Since you have the x and y coordinates of a 30km grid (I assume in the middle of that grid), you can use geom_point()
and display the data. You must select the appropriate value shape=
. Shape 15 will display rectangles.
Another problem is the x and y values - when plotting the data, they must be plotted as x=y
well as y=x
to match latitude and longitude.
coord_equal()
will ensure the correct aspect ratio (I found this solution with aspect ratio as an example on the net).
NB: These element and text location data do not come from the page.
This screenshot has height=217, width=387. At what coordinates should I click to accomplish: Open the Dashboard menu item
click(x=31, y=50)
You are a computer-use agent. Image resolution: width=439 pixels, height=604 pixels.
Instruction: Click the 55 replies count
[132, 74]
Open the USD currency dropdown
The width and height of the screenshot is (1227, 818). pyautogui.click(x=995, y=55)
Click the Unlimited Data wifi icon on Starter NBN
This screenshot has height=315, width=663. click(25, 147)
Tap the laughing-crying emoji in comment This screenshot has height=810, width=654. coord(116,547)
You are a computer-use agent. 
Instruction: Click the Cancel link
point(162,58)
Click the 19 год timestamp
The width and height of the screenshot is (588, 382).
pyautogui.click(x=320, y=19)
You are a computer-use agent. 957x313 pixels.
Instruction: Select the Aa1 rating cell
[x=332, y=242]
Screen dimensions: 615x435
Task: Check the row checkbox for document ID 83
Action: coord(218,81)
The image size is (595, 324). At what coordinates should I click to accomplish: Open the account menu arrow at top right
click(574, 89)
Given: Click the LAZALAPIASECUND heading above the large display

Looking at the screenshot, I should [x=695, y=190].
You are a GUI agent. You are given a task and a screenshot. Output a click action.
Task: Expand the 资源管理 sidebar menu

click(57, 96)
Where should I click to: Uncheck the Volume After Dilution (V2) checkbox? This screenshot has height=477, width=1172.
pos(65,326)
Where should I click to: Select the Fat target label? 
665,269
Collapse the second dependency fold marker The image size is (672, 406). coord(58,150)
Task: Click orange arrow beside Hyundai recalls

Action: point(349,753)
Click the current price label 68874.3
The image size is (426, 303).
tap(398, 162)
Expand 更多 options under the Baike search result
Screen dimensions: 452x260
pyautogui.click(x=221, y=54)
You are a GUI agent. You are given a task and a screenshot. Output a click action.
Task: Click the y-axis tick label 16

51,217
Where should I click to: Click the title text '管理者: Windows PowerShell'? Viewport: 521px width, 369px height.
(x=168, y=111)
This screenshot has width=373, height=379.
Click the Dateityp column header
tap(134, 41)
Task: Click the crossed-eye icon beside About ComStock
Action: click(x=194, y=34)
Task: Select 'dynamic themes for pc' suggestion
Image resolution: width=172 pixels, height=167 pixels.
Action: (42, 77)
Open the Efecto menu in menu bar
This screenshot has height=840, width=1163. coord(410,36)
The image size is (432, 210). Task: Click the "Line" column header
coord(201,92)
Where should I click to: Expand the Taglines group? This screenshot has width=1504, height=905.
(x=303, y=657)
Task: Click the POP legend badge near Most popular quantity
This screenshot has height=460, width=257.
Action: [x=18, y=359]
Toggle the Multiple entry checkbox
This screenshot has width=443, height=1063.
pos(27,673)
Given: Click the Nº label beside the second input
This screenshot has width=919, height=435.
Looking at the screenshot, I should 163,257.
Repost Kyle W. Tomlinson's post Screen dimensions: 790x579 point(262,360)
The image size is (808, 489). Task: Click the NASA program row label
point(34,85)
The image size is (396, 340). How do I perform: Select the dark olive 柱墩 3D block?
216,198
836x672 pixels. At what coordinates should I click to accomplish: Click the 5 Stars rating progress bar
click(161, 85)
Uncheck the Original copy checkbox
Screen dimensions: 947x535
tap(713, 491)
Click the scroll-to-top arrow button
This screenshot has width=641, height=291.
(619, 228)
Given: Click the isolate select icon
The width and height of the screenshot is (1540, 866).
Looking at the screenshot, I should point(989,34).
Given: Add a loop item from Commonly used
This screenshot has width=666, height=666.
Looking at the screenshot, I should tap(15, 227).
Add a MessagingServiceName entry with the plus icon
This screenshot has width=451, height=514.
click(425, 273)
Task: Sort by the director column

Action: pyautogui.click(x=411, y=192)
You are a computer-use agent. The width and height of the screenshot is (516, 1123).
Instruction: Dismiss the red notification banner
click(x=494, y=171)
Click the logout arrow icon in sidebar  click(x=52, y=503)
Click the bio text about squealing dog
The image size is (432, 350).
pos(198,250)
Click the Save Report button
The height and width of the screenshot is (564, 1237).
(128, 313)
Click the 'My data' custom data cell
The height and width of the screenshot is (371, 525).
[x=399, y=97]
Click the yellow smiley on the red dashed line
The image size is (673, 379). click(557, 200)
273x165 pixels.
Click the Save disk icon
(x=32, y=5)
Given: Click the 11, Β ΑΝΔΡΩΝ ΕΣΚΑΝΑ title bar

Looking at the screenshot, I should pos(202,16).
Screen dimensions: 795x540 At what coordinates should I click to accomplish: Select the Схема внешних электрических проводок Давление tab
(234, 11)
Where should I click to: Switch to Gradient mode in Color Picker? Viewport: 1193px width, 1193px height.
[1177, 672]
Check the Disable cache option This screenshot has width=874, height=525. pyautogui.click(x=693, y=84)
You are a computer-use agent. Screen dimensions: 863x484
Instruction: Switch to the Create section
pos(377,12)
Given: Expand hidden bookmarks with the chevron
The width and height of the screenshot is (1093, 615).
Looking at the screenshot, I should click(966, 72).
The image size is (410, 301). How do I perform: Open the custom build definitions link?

ggplot(data = testdf, aes(y,x,colour=z)) + geom_point(shape=15)+
coord_equal(ratio=1/cos(mean(testdf$x)*pi/180))
source to share
Answer:
the data is being built but very small.
"Tile plot as densely as possible, assuming that every tile is the same size.
Consider this plot
ggplot(data = testdf[1:2,], aes(x,y,fill = z)) + geom_tile()
There are two tiles in the above picture. geom_tile
tries to make the plot as dense as possible, given that each tile is the same size. Here we can make two tiles this big, no overlap. making enough space for 4 tiles.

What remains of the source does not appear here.